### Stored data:
┏━━

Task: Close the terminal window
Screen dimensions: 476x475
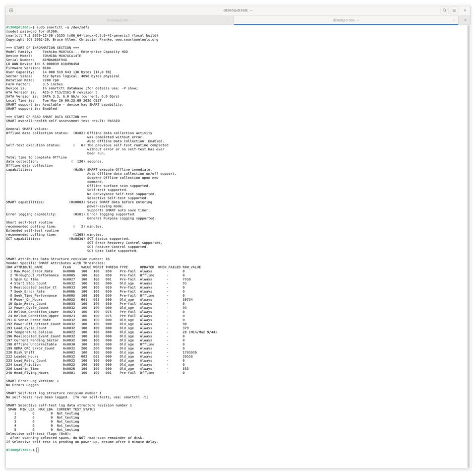Action: point(465,10)
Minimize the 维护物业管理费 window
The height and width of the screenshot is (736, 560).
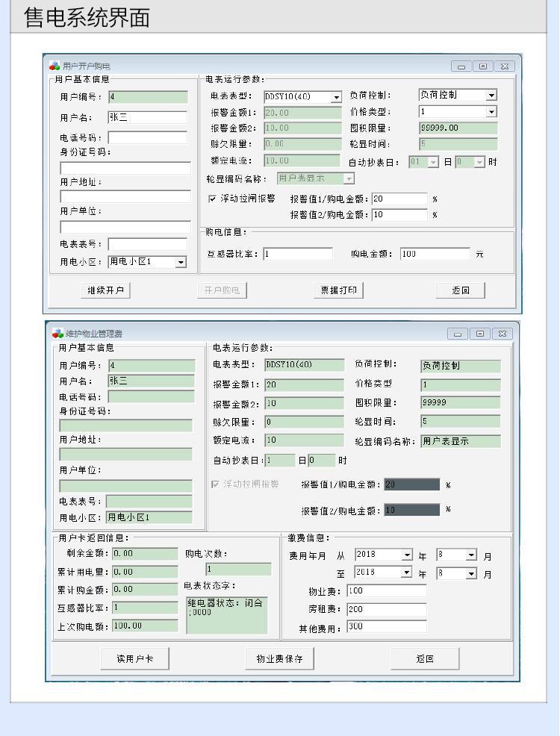pyautogui.click(x=457, y=334)
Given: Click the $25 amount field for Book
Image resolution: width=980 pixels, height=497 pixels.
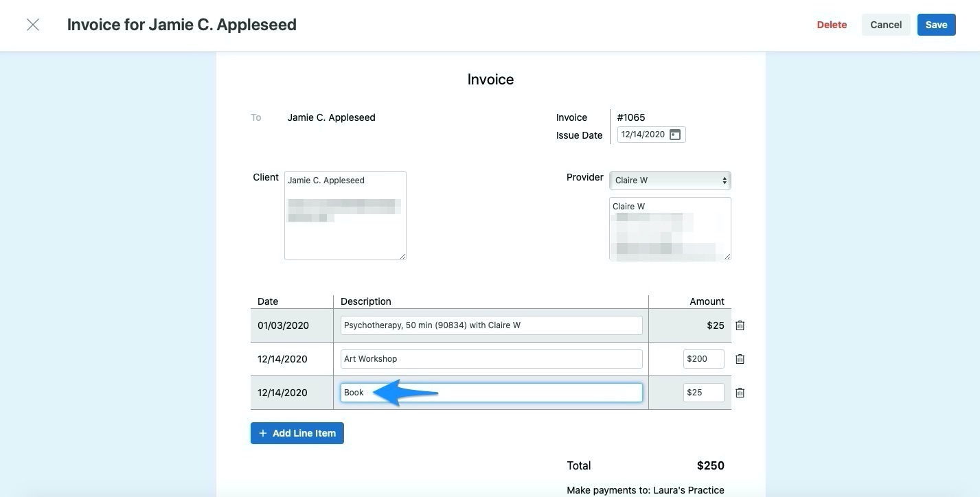Looking at the screenshot, I should point(703,392).
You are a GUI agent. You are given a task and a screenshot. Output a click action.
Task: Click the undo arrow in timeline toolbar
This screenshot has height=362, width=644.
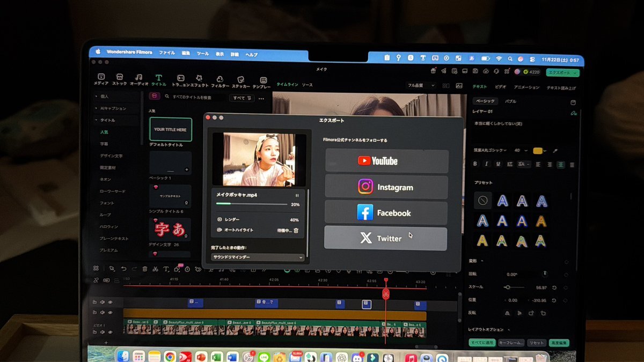point(123,269)
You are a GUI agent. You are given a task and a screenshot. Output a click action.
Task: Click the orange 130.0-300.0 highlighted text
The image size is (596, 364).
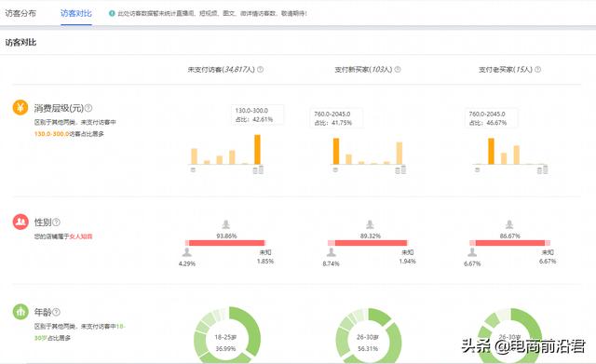[52, 134]
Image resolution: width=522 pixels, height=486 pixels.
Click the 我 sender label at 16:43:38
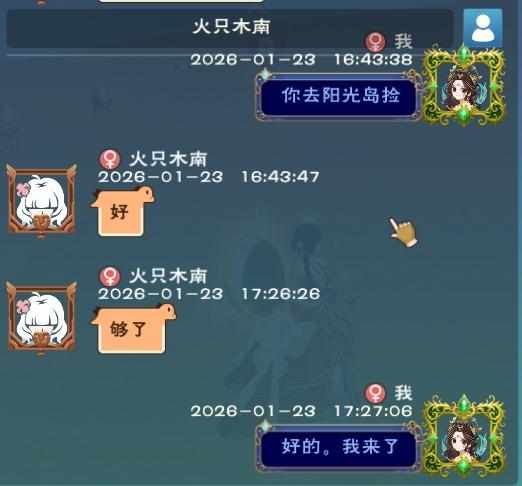click(x=403, y=42)
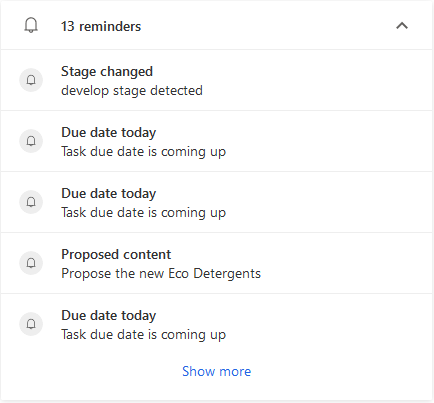Click Propose the new Eco Detergents text
The width and height of the screenshot is (434, 403).
coord(161,273)
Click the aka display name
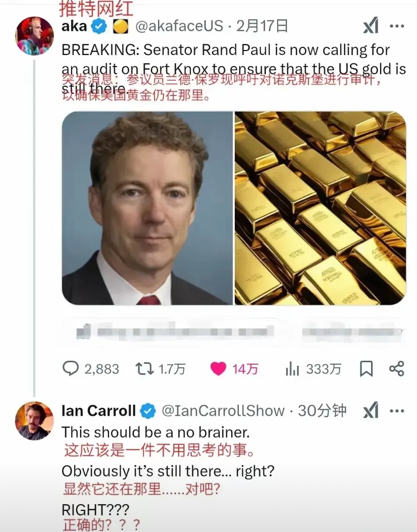Screen dimensions: 417x532 (x=74, y=26)
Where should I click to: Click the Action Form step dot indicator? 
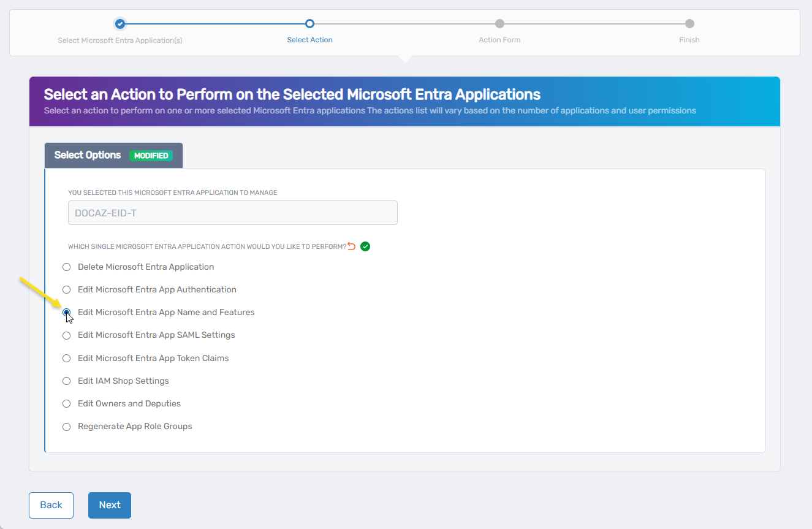tap(499, 24)
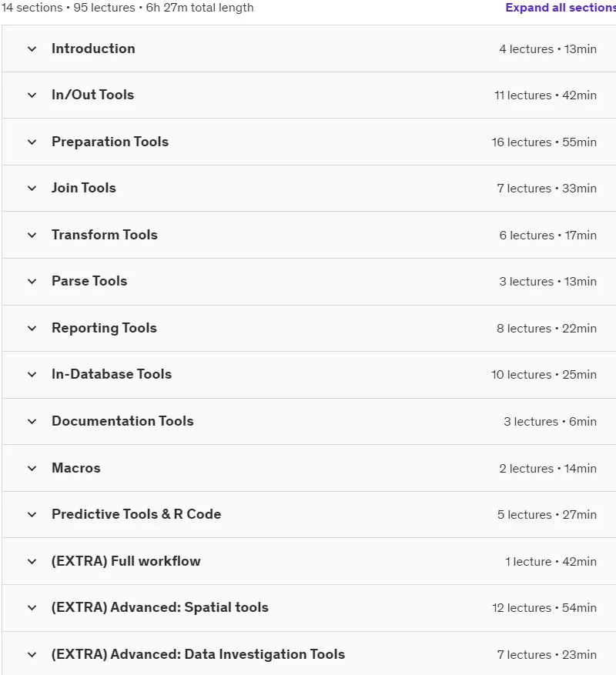Open the Documentation Tools section title
This screenshot has width=616, height=675.
[x=122, y=421]
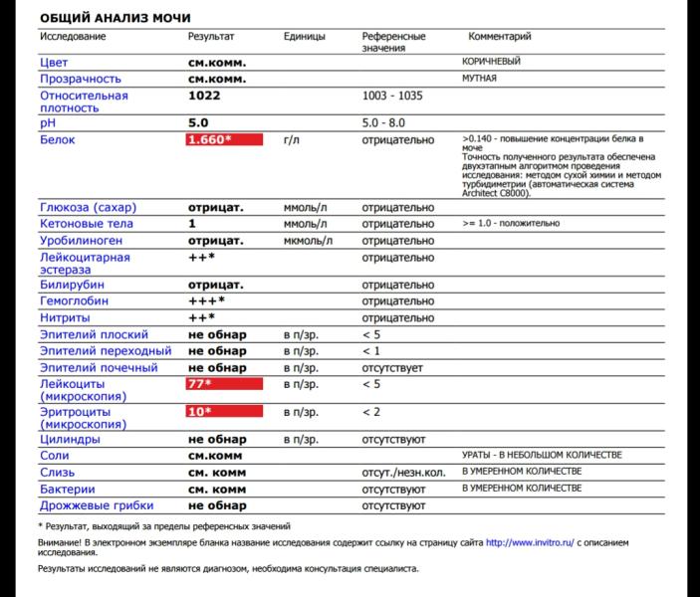Click the Глюкоза (сахар) link
Viewport: 700px width, 597px height.
pyautogui.click(x=88, y=208)
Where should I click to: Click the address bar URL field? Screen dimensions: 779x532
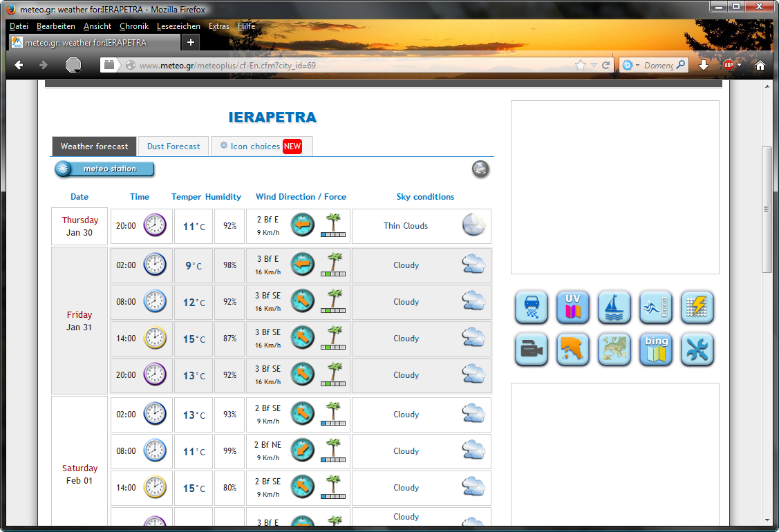click(346, 65)
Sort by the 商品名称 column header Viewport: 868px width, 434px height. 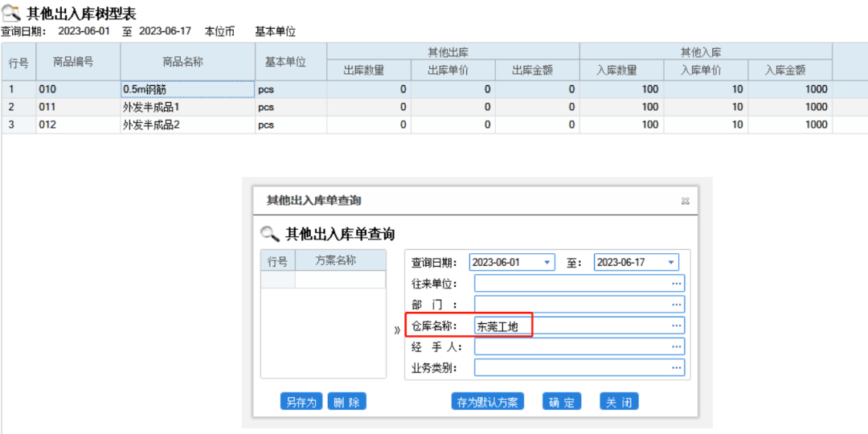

┗━━

### Task objective:
Transcribe the records above exactly, leaving every picture out of the copy.

### Answer box:
Task: Close the terminal window
Screen dimensions: 476x475
Action: point(465,10)
Minimize the 维护物业管理费 window
The height and width of the screenshot is (736, 560).
pyautogui.click(x=457, y=334)
Given: Click the $25 amount field for Book
Image resolution: width=980 pixels, height=497 pixels.
Looking at the screenshot, I should point(703,392).
You are a GUI agent. You are given a task and a screenshot. Output a click action.
Task: Click the undo arrow in timeline toolbar
This screenshot has height=362, width=644.
point(123,269)
You are a GUI agent. You are given a task and a screenshot. Output a click action.
Task: Click the orange 130.0-300.0 highlighted text
The image size is (596, 364).
[52, 134]
Image resolution: width=522 pixels, height=486 pixels.
Click the 我 sender label at 16:43:38
click(x=403, y=42)
Click Propose the new Eco Detergents text
The width and height of the screenshot is (434, 403).
coord(161,273)
Click the aka display name
Screen dimensions: 417x532 (x=74, y=26)
Where should I click to: Click the Action Form step dot indicator? 
tap(499, 24)
Open the Documentation Tools section title
This screenshot has width=616, height=675.
[x=122, y=421]
Click the Глюкоза (сахар) link
Viewport: 700px width, 597px height.
pyautogui.click(x=88, y=208)
Where should I click to: Click the address bar URL field? Screen dimensions: 779x532
click(346, 65)
Sort by the 商品名称 column header Viewport: 868px width, 434px height. 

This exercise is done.